Le marketing, dont la mission essentielle
était dans l’économie moderne de gaver le consommateur de produits standardisés,
est devenu dans l’économie contemporaine une technique statistique au service
d’une science, l’analyse des besoins, d’où résulte une segmentation de la
clientèle. Que l’entreprise devienne attentive aux besoins, qu’elle se mette au
service du client, qu’elle personnalise la relation avec lui (ou du moins
qu’elle réalise une personnalisation approchée par le moyen de la segmentation),
faut-il le lui reprocher ?
Le consommateur d’aujourd’hui tolère de
moins en moins les comportements impérieux, ou impériaux, que certaines
entreprises ont hérité de leur passé ; il trouve naturel que l’entreprise le
connaisse, le reconnaisse et le traite en conséquence, alors que cela suppose
des prouesses dans les systèmes d’information.
Au respect envers le client répond, dans
l’entreprise contemporaine, le respect envers les salariés. Comme la production
physique est automatisée l’essentiel de la force de travail est en effet
employée à la conception des nouveaux produits ou à la relation avec les
clients. Or on ne peut pas employer des concepteurs si on ne sait pas écouter ce
qu’ils ont à dire, et il faut savoir écouter aussi les comptes rendus des agents
opérationnels à qui l’on a délégué la relation avec les clients.
Certes, beaucoup d’entreprises n’ont pas
encore compris ces exigences et certaines préféreront mourir plutôt que de s’y
adapter.
On peut craindre qu’il n’en soit de même des institutions que l’économie moderne
avait sécrétées et qui lui étaient étroitement ajustées (éducation, santé,
retraite, emploi, justice, parlement etc.).
Mais de toutes les institutions,
l’entreprise est celle qui est le mieux capable de s’adapter à l’économie
contemporaine : sa démographie est continuellement renouvelée par décès et
naissances, ce qui n’est assurément pas le cas de ministères comme l’Éducation
nationale ou la Justice, ni d’un grand « système » comme le système de santé.
* *
C’est dans l’obsolescence généralisée des
institutions que résident les pires dangers.
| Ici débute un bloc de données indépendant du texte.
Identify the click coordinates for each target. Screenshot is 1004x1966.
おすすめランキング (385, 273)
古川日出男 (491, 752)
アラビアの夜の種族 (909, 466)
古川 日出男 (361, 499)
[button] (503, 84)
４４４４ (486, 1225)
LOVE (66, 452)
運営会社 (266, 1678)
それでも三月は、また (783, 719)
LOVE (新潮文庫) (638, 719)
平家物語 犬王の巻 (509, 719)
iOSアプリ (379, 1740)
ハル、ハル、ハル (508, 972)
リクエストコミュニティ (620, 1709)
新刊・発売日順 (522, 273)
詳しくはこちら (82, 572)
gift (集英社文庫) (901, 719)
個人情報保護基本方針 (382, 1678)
L’économie contemporaine est en
effet, toujours en raison de l’automatisation, l’économie du risque maximum :
la totalité du coût de production des biens est dépensée lors de la
programmation et de la mise en place de l’automate, avant que la première unité
du bien ne soit vendue, avant donc que l’entreprise n’ait reçu la première
réponse du marché et n’ait pu prendre connaissance des initiatives de ses
concurrents.
Il en résulte une montée à l’extrême des
tentations et avec elles de la criminalité en col blanc : corruption,
rétrocommissions, caisses noires, blanchiment, fausses annonces, manipulations
des comptes, délits d'initié se répandent comme une épidémie ; des prédateurs se glissent parmi
les chefs d’entreprise et usurpent le titre d’entrepreneur ; le bon milieu
social où se recrutent les dirigeants copine avec le milieu tout court ;
l’informatique et les réseaux apportent à ces malfaiteurs des outils d’une
puissance inédite.
Les magistrats, pris au dépourvu par ces phénomènes nouveaux, tapent au hasard
dans le tas.
Dès lors en effet le client peut se trouver
captif, « ravi » par des manipulations médiatiques qui s’enracinent non dans le
respect mais dans le mépris, non dans le service mais dans la domination.
Mais on ne peut diagnostiquer et prescrire,
là encore, que si l’on a pris d’abord une claire conscience de la nature
physique du phénomène, et aussi des aspects positifs qu’il comporte et sur
lesquels l’entrepreneur pourra appuyer le levier de son action.